Eine neue Brücke ist nach Enggenhütten geflogen
Zwischen Gemsli und Doppleren ist eine neue Brücke entstanden. Das Material dazu brachte ein Helikopter. Der solide Steg dürfte eine dauerhafte Lösung sein.

Am Montagnachmittag, 9. März, brachte der Helikopter Teile für eine neue Brücke nach Enggenhütten. Wie der Bezirk Schlatt-Haslen ausführt, ersetzt diese den altersschwach gewordenen Holzsteg über das Bächlein zwischen Gemsli und Doppleren – eine Passage am Anfang des Wanderwegs vom Weiler Enggenhütten nach Appenzell.
Drei Flüge waren nötig, um die rund 1,5 Tonnen Material an Ort und Stelle zu hieven.

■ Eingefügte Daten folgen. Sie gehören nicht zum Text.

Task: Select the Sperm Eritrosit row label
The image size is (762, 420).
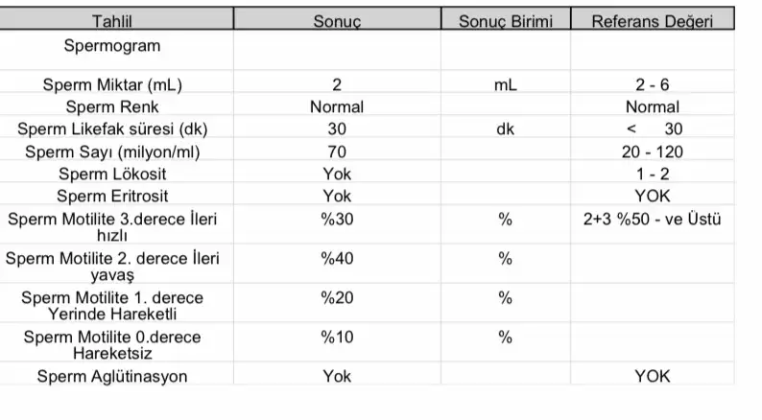Action: click(112, 196)
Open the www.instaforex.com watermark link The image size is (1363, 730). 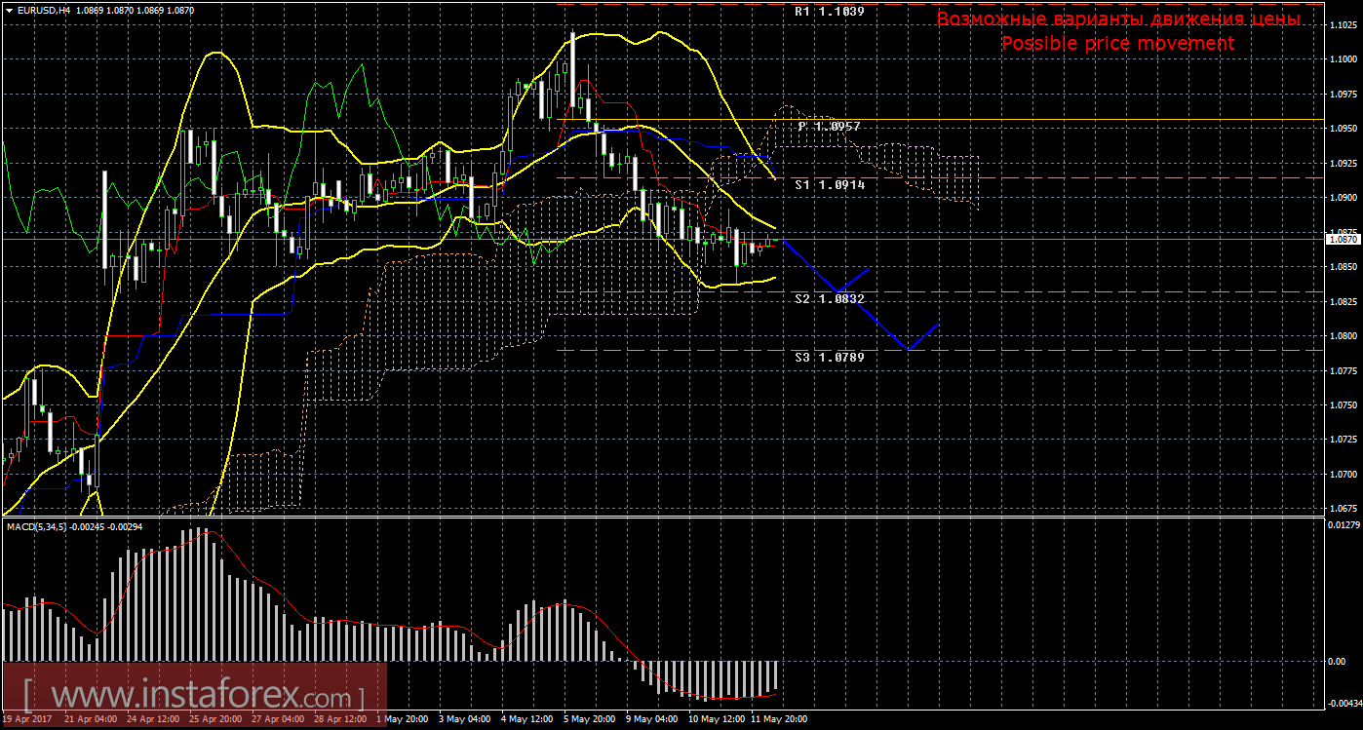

Die gewichtigsten Brocken waren zwei ausgediente Stahlträger der Appenzeller Bahnen.
Denn Wegmacher Patric Hautle hat alten Fahrleitungsmasten eine neue Funktion gegeben: «Für die Konstruktion konnten wir ein Abfallprodukt wiederverwerten, es ist nun das Grundgerüst der Brücke.»
Sie war übrigens schon einmal im Einsatz, allerdings nur vorübergehend: Als Notbrücke über den Kaubach in der Münz bei Appenzell.
Steg hält «wahrscheinlich fast ewig»
Unter Mithilfe von Wegmacher Franz Dörig hat Albert Broger damit eines der letzten Projekte in Schlatt-Haslen realisiert, ehe er im Mai das Ressort Strassen und Wanderwege einem neuen Bezirksrat übergeben wird.
Etwa 6000 Franken Gesamtkosten seien budgetiert worden, sagte Broger und er ist zuversichtlich, dass der robuste Steg «wahrscheinlich fast ewig hält».